In the summer of 2008 I was on holiday when my exam results came through. I will never forget the phone call I got from my mum telling me my results were in and she wanted to go ahead and open them….we were both screaming down the phone when she read out that I had passed. I contacted all my friends from college and every one of us had passed. It was a real day of celebration.
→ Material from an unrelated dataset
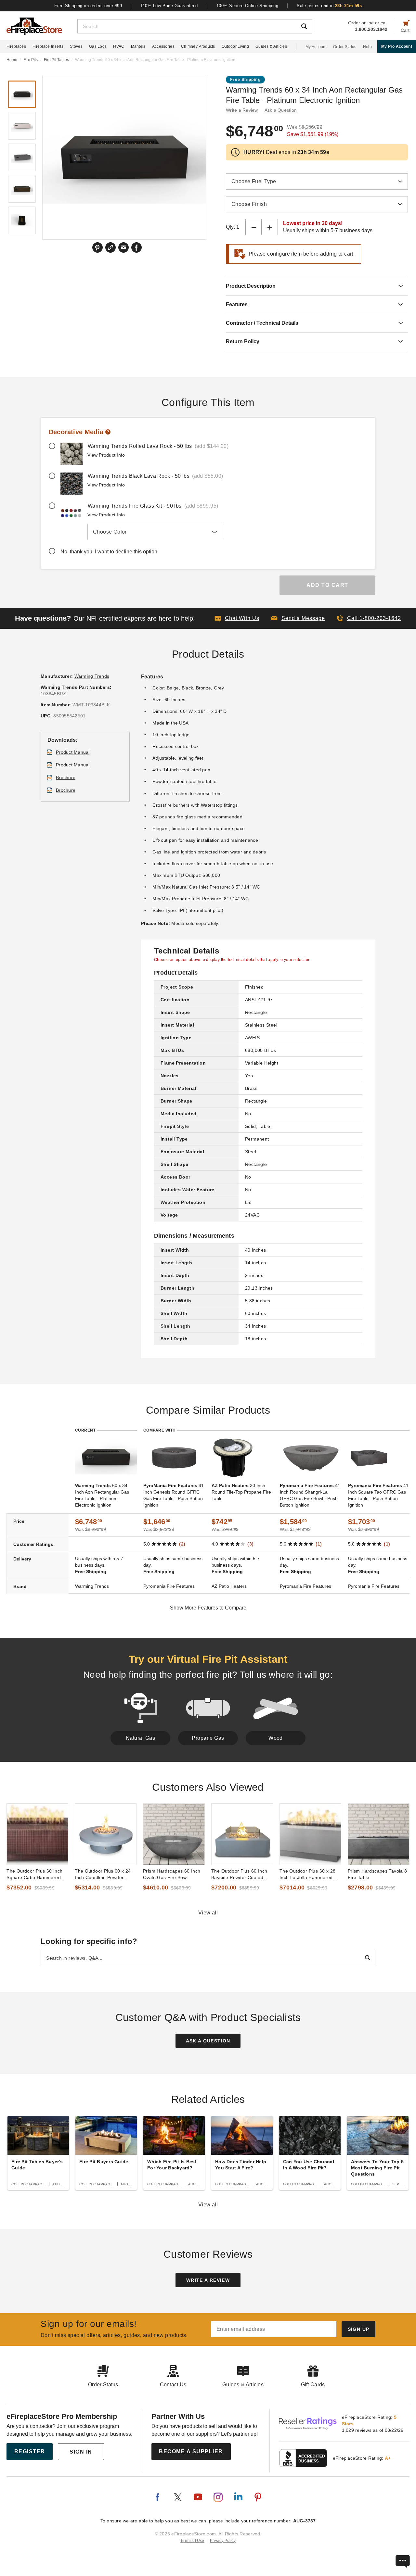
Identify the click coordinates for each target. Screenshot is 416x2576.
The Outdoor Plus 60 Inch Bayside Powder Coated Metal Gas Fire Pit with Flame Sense (239, 1874)
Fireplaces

Bringing things up to date

Passing my dental nursing exam last year was a real milestone for me but I knew I still had/have a lot to learn. I love my work at the practice and I love meeting a patient for the first time and then seeing them further on down the line when they have had their implant placed and are delighted with all that has happened for them. Sometimes they come in initially quite nervous and it is very important that we as implant nurses try to put the patient at ease as much as possible and that they feel they are comfortable with us and trust us. I have learned a lot about myself in the two and a half years I have been in dentistry and I know the importance of working together as a team and encouraging one another and supporting one another.  We have regular meetings which keep everyone in the practice up to date on all that is happening and I enjoy being a part of a team and feeling involved. I would like to go on and do a dedicated qualification in Implant Nursing. After that, when I have gained more experience I would like to be involved in running an Implant Course for dental nurses. At the moment I am involved in the ‘Nurses Day’ when Dr Jacobs along with Dr Schmullion run the Scottish Dental Implant Course. My input on the day involves taking the nurses through the decontamination procedure in the LDU and how to deal with all the Dental Implant instruments. I find this very fulfilling but also daunting as I realise that all the nurses who attend this part of the course are older than me and I need to be sure that I am presenting all the correct up to date information on decontamination and infection control. It is a very good learning ground for me and I feel privileged to be able to be a part of this at such a young age. Louise who has many years experience in Implant Nursing is on hand to constantly offer advice and reassurance and I am very grateful for this input.


Summing up


In the role of Practice Manager there are sometimes difficult decisions to make. In hindsight I feel we made the right decision to go for ‘option 3’ back in February 2007 when we took Mairi on as a trainee dental nurse. It has been hard work on the part of all the team but rewarding to see how Mairi has progressed during her time with Dental fx. In reading Mairi’s story I hope that most of the questions at the beginning of this article will have been addressed. For those interested in a career in dental implant nursing it is definitely a possibility to start straight from school and gain steady knowledge, understanding and experience of implant procedures along with general dentistry. However, the practice taking on a trainee would need to have a dedicated mentor who is willing to spend time with the trainee and implement training structures within the practice. Even an experienced nurse coming to an implant practice should have a training structure in place so that adequate time is given for the nurse to understand new procedures before assuming a level of responsibility. Working towards a dedicated qualification in Implant Nursing should always to be encouraged as should the commitment to lifelong learning.